The commission will rightly focus not only on practices in the private sector but on role of government enforcement and regulations in promoting risk, excess, fraud and failure. The findings on many fronts will point right back at Congress. The new legislation allows for the commission “to refer to the Attorney General of the United States and any appropriate State attorney general any person that the Commission finds may have violated the laws of the United States in relation to such crisis,” but part of the horror here is that most of what has happened to lead the nation into a ditch was in fact legal, under laws passed by Congress or regulations issued by federal agencies over the last three decades. Witnesses on the stand shouldn’t just include the likes of Bear Stearns’ Ralph Cioffi; we need to hear from former Sen. Phil Gramm and ex-HUD Secretary Andrew Cuomo too, among many others.

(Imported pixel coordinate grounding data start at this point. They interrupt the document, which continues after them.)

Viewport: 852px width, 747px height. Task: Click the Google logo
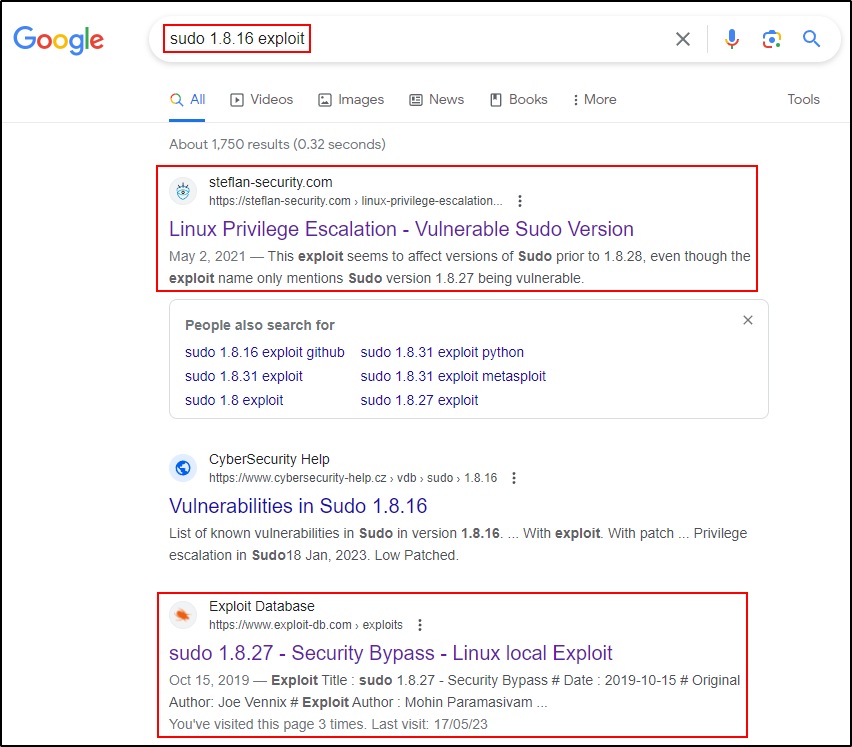point(58,39)
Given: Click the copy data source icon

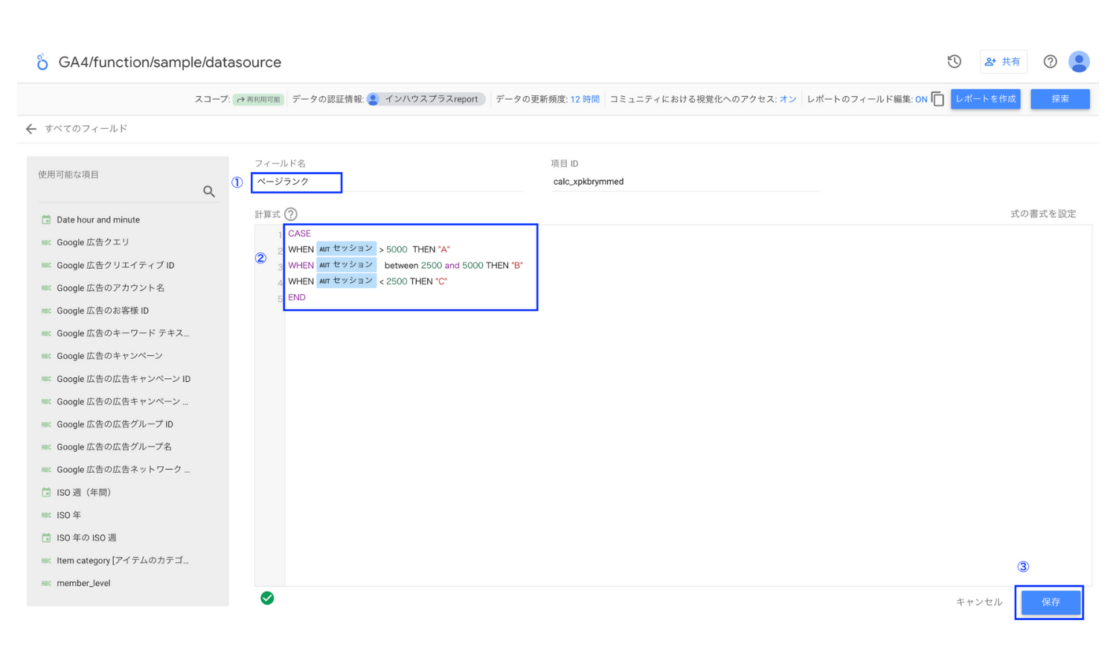Looking at the screenshot, I should click(937, 99).
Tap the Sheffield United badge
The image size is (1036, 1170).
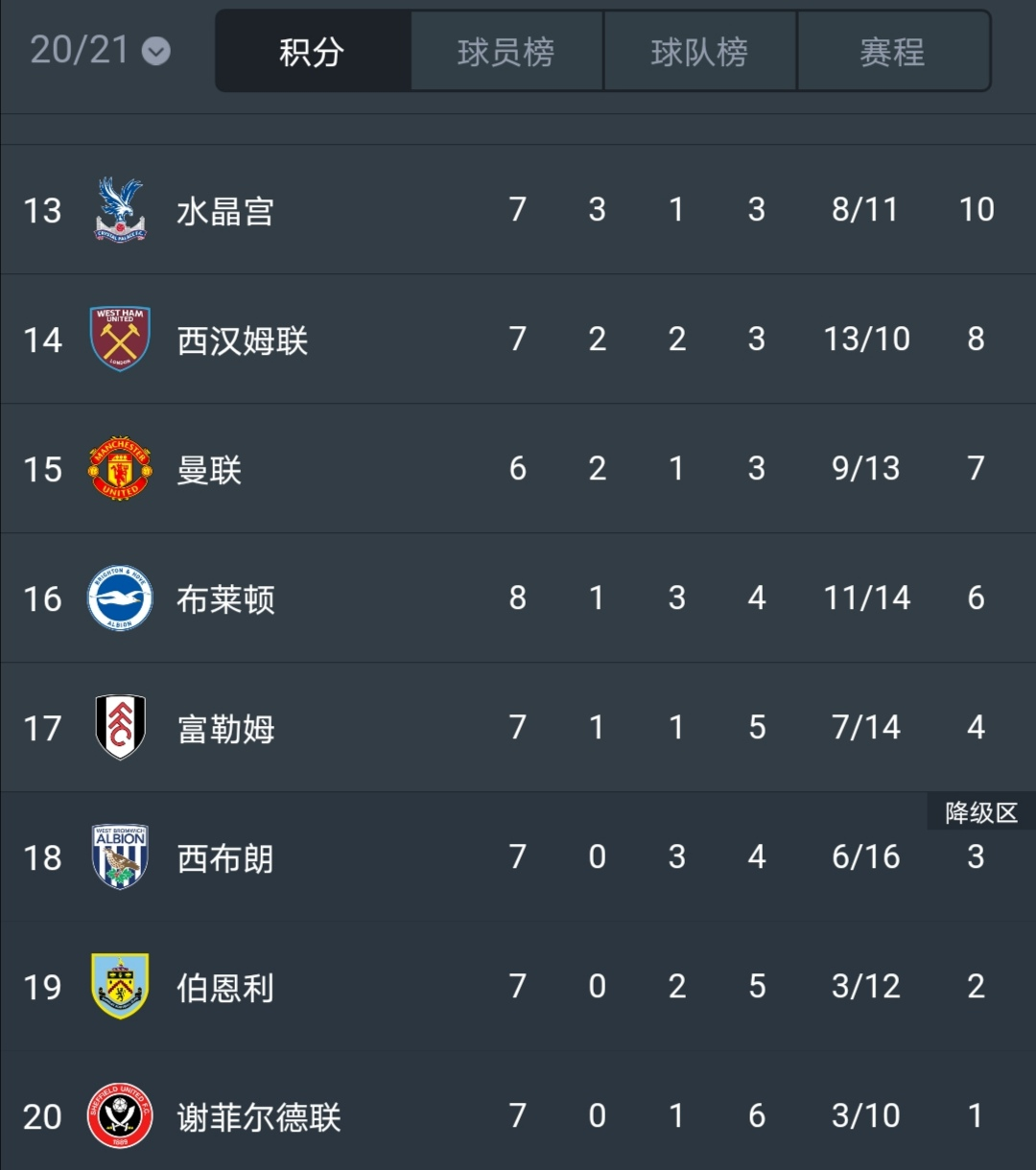click(120, 1116)
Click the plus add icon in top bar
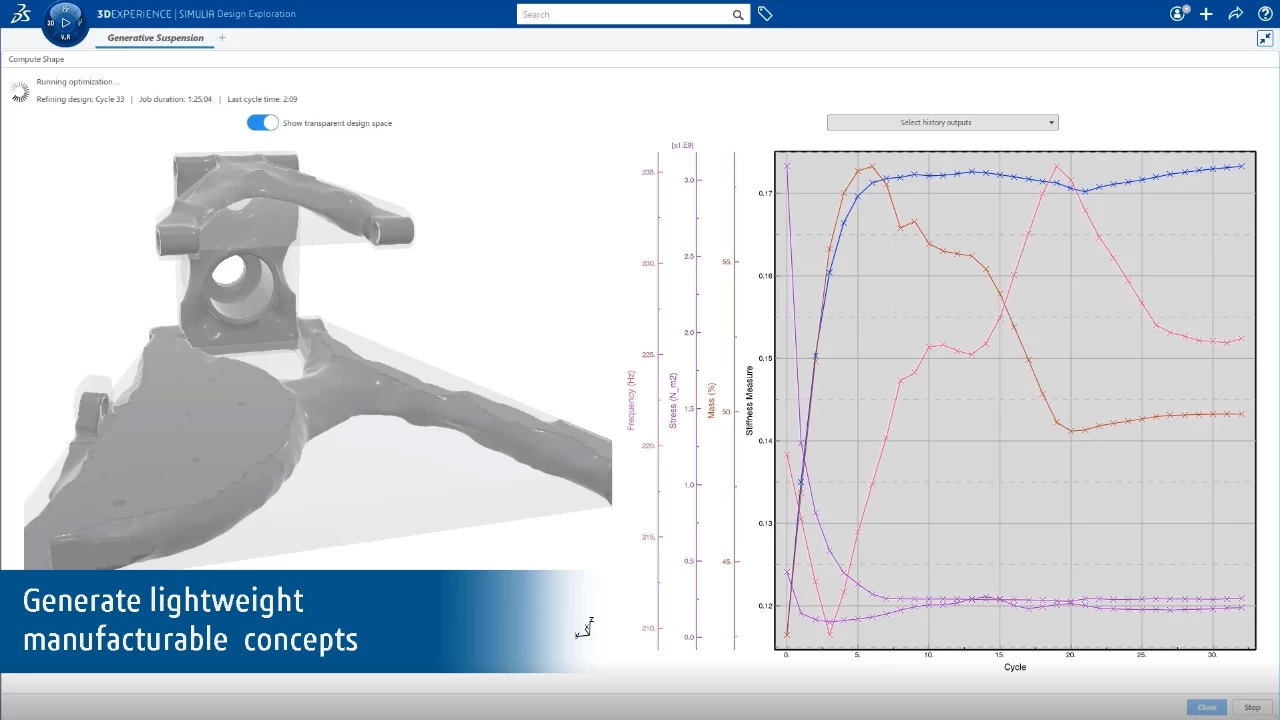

Thoughts on Lewis & Einhorn
There’s much to savor, not surprisingly, in Michael Lewis and David Einhorn’s assessment in the Times today about the causes of Wall Street’s collapse and some possible treatments for the acute corruption and incompetence that reigns in what passes for the U.S. financial regulatory system.
The upshot, they say: give a heave-ho to those ratings agencies already — the ones that gave top grades to securities that in no way deserved them — and make the Securities and Exchange Commission once again a watchdog agency working on behalf of investors.
Yes, and yes; yes to Lewis and Einhorn’s other recos, too. But. What they’ve offered here is a promising recipe for avoiding investor apocalypse in the future. Okay, and a strong, reasoned argument for helping overstretched homeowners, too. And yet none of this gets to the heart of why the real estate bubble was so disgustingly destructive to the nation, or what über-regulators are going to need to focus on as agents of the public interest — which, I’m sorry, is not always the same thing as investors’ interests.
What Lewis and Einhorn are essentially talking about building a better, sharper, stronger debt-trading machine. The most poisonous flowers of the old growth, collateralized debt obligations and credit default swaps, come in for properly savage thrashings here. So why no questioning of mortgage-backed securities themselves? Is it really enough to improve their reliability of their ratings and oversight? For investors, absolutely. Enough about them for a moment. For many homeowners, the strange invention that Lewis himself so delightfully chronicled in Liar’s Poker — the transmogrification of the places where we live into tradeable bets and blips — wreaked miseries long before investors in those securities had to suffer. (Full Treasury/HUD report here.) Indeed, if regulators had succeeded in keeping the zaniest excesses of derivatives trading in check, the kinds of depradations Larry Summers and Andrew Cuomo railed against in 2000 would undoubtedly still be going on. Engineering a more robust business in indebting consumers is not the way out of this nightmare.